EXERCISE SET
**1.** Translate this sentence from the Jeld-Wen text into Spanish: "He drove an old Jeep Cherokee and hiked in torn Hush Puppies for years before friends bought him hiking boots."
**2.** According to the Jeld-Wen text, in what year did Wendt and four other employees buy the plant at auction?
**3.** Reproduce the Jeld-Wen text from "One of Oregon's" to "abbreviating their surname.".

DOCUMENT SECTION
-------------------------

Wendt gave an estimated $2 million or more to Oregon political causes in the last two decades. Wendt and his wife, Nancy, also donated to charitable and academic institutions, including $32 million to the UNIVERSITY OF DUBUQUE.
One of Oregon's most prominent businessmen, worth perhaps $750 million, Wendt often went unrecognized even in his home of Klamath Falls. He drove an old Jeep Cherokee and hiked in torn Hush Puppies for years before friends bought him hiking boots. Stories have suggested that security officers kicked him out of his own mills.
Wendt moved to Klamath Falls in 1957, when CARADCO where his father worked, dispatched him to turn around a struggling mill. Wendt made the mill profitable, but Caradco managers decided to sell it. Wendt and four other employees bought the plant at auction in 1960, forming the company that became Jeld-Wen. The name combines the first names of his sister, Jewel; his mother, Evelyn; his father, Lester, and his own nickname, Dick; with Wen abbreviating their surname.
Jeld-Wen revolutionized production of wood-framed windows, which had largely been made in the Midwest out of Ponderosa pine logs shipped from the West. Instead, the company made door parts in the West, near timber supplies, and sent them to window factories near Eastern markets -- shipping 35 percent less wood. The difference was made into wood fiber, applying resin and hot-pressing it -- to make door skins. The molded-skin product, also made by Masonite, became the nation's most popular interior door.
Jeld-Wen expanded by building plants and then by acquiring numerous companies, including Pozzi, Norco and Caradco, the company that Wendt's father ultimately headed. Consistent with Wendt's understated character, subsidiaries retained their names -- until managers realized they were advertising 27 brands.
Wendt stepped down as board chairman early in 2010, succeeded by Robert Turner, a longtime Jeld-Wen manager and board member. Wendt's son, Rod, has been chief executive since 1992.
Harboring a dream of full national employment, Wendt quietly assembled a network of temp agencies that hired tens of thousands. In 1990, Jeld-Wen gave $150,000 toward a ballot measure Wendt favored to place welfare and unemployment recipients in subsidized private-sector jobs. The initiative passed, leading to a program known as Jobs Plus that placed thousands in subsidized positions. NextJob is one of a group of companies including Hire Calling Co., SOS Staffing and Employment Trends that Wendt founded or bought, putting to work more than 70,000 people a year. He was also involved in Trendwest Resorts and JWTR, a large Northwest timber company.
Wendt founded the American Institute for Full Employment in 1994. He and his wife made large contributions to Republican political campaigns. In 2002, Wendt offered $75 million to the Oregon Institute of Technology in Klamath Falls to go private. But college administrators decided it wasn't enough to make up for state funding. Wendt served on an OIT advisory board and on boards of other enterprises including, Sky Lakes Medical Center in Klamath Falls. He and his wife endowed chairs at three Oregon universities.

-------------------------

[Stored items]
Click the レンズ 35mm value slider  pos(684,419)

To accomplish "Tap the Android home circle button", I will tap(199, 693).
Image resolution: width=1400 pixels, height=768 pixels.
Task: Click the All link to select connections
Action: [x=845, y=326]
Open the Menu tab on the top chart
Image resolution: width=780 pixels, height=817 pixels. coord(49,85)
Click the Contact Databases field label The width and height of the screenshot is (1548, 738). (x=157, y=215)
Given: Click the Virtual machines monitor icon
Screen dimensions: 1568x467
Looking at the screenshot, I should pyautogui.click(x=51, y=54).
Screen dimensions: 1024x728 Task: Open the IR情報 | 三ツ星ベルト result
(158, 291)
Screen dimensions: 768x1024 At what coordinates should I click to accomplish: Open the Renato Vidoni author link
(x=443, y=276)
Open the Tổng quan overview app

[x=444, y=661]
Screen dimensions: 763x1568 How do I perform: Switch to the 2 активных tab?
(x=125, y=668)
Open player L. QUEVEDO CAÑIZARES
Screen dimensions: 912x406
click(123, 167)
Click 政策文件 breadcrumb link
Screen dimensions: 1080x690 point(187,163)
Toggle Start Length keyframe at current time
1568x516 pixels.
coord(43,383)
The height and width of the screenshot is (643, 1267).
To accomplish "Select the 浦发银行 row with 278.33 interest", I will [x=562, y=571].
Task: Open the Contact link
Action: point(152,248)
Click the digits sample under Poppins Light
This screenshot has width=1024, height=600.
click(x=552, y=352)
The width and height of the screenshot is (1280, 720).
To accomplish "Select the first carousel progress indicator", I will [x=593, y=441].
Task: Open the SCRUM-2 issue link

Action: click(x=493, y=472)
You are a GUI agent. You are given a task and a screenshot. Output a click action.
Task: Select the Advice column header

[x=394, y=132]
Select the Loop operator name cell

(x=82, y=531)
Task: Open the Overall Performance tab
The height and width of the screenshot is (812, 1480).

-------------------------

SOLUTIONS
**1.** Conducía un viejo Jeep Cherokee y durante años caminó con unos Hush Puppies rotos antes de que unos amigos le compraran botas de montaña.

**2.** 1960

**3.**
One of Oregon's most prominent businessmen, worth perhaps $750 million, Wendt often went unrecognized even in his home of Klamath Falls. He drove an old Jeep Cherokee and hiked in torn Hush Puppies for years before friends bought him hiking boots. Stories have suggested that security officers kicked him out of his own mills.
Wendt moved to Klamath Falls in 1957, when CARADCO where his father worked, dispatched him to turn around a struggling mill. Wendt made the mill profitable, but Caradco managers decided to sell it. Wendt and four other employees bought the plant at auction in 1960, forming the company that became Jeld-Wen. The name combines the first names of his sister, Jewel; his mother, Evelyn; his father, Lester, and his own nickname, Dick; with Wen abbreviating their surname.